そして、パンチ力以上に黒田が評価していたのはスピードとタイミングだ。
「意識の外からパンチが飛んできて、ワンテンポ早かったり遅かったり間をずらしてきます」
2018年10月のWBSS1回戦で、井上は元世界王者のファン・カルロス・パヤノと対戦した。通常サウスポーが相手だとガードが邪魔をして、ワンツーは当たらない。しかし、井上は序盤から1分ほどでガードの隙間から放ったワンツーの一撃で相手をノックアウトした。
予測できないタイミングで打ち込まれると、トップクラスのボクサーでさえパンチを防ぐことはできない。ましてや井上ほどのパンチ力を持った相手のパンチであれば尚更だ。
井上は同じ階級では、スパーリングの相手が見つからず、2階級上のボクサーでさえ相手にならないようだ。
バトラー戦について
井上はプロ4戦目で、元世界王者で当時日本王者だった田口良一と対戦している。
田口は井上と対戦する2012年に、当時日本王者だった黒田と対戦しており、引き分けている。

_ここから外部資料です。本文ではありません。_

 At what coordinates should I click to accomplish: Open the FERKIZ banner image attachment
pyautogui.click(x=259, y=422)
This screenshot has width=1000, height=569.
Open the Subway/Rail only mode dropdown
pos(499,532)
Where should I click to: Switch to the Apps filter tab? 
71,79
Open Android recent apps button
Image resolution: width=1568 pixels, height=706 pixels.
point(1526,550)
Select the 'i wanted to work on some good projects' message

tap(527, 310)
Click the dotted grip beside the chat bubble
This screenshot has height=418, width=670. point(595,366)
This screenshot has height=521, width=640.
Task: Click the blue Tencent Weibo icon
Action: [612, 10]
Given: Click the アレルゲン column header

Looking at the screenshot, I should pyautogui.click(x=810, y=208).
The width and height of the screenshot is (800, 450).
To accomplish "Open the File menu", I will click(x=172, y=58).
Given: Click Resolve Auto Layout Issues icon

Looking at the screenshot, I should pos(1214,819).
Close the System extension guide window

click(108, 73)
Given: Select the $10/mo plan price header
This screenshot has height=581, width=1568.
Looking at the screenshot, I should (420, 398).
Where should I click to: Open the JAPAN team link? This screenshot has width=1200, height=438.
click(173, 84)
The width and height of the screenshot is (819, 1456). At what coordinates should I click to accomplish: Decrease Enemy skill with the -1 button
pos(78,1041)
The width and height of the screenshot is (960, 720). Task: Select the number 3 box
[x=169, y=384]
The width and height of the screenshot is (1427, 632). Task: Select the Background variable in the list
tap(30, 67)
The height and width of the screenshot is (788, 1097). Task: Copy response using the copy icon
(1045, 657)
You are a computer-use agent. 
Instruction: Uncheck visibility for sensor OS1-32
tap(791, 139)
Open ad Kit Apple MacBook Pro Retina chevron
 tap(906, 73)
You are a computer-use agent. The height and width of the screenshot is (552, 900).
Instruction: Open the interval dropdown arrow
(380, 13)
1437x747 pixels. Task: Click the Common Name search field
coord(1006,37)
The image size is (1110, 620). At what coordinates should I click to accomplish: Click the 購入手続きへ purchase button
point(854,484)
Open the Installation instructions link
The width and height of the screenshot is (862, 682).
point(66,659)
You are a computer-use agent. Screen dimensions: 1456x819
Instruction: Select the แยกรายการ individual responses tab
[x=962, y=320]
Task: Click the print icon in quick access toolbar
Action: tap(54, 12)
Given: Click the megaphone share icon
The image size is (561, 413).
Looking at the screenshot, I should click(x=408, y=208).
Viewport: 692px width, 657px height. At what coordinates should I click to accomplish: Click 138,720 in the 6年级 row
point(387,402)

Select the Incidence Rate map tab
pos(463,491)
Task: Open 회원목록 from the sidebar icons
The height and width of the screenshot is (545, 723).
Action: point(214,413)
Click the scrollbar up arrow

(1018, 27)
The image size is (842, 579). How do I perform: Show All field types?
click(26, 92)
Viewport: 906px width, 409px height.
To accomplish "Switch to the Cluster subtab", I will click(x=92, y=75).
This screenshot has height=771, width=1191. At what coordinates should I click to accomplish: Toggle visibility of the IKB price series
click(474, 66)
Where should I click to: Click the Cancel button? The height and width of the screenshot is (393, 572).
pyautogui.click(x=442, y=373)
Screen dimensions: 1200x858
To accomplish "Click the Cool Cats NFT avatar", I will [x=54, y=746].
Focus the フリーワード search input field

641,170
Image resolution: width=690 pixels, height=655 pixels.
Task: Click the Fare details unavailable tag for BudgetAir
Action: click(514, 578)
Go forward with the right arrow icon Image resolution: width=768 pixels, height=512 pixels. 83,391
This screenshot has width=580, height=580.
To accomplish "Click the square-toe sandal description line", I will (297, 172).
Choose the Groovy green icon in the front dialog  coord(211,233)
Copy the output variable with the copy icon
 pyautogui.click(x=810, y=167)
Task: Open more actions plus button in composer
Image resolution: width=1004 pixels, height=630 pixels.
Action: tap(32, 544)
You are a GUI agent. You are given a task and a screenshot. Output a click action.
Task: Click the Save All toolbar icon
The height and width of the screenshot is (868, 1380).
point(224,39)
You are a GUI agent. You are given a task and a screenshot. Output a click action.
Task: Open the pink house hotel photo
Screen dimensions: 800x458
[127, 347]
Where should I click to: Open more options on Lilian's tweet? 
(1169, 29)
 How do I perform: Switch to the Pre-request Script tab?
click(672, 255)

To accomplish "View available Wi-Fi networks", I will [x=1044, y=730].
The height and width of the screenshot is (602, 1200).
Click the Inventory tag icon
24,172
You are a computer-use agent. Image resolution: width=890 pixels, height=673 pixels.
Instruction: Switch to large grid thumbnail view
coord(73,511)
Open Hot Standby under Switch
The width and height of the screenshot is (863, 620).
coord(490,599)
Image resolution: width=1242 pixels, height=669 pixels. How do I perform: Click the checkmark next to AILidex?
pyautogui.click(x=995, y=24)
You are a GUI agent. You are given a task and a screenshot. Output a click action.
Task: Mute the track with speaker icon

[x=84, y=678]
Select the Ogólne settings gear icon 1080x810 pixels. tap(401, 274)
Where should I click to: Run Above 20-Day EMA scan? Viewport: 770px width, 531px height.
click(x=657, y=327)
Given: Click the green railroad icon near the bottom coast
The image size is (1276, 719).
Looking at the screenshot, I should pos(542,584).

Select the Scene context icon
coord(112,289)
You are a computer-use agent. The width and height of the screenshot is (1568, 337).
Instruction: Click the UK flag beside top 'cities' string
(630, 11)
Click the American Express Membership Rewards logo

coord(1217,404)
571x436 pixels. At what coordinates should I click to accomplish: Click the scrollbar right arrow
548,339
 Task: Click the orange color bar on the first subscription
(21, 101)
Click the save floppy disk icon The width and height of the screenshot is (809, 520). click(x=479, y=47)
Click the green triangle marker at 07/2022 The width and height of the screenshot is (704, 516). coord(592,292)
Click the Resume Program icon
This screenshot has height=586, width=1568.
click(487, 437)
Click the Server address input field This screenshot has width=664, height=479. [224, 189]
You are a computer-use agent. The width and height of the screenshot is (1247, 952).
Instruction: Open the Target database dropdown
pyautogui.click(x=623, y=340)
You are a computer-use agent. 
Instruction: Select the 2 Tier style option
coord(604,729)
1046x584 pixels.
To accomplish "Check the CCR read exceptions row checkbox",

その後黒田は階級を上げ初の世界挑戦にたどり着いた。
黒田が防衛を続けていれば、井上と対戦する可能性は十分にあった。
もし当時対戦が決まっていたらどうしていたか聞いてみると「スパーリングをやっていたからこそ、試合はしたくなかったですね。何度もシュミレーションして、作戦を考えましたが、勝つイメージが湧かなかったです」と話していた。
黒田にバトラー戦について聞くと「ボクシングは相手あってのことですので、100パーセントはないですが、99パーセントの確率で井上が勝利するでしょう。予想は中盤でのKOですが、序盤での決着も十分にあり得ます」と語った。
今後の井上については「体も成長してフェザー級くらいまではいくと思います。納得がいくところまでやってほしい」と話していた。
井上の実力は今や全世界のボクサーの中でトップクラスだ。今回のバンタム級の4団体統一戦に勝利すれば、さらに評価は上がり注目を集める存在となるだろう。
試合は12月13日有明アリーナで開催され、dTVで独占生配信される。日本ボクシング史上初となる4団体統一に期待したい。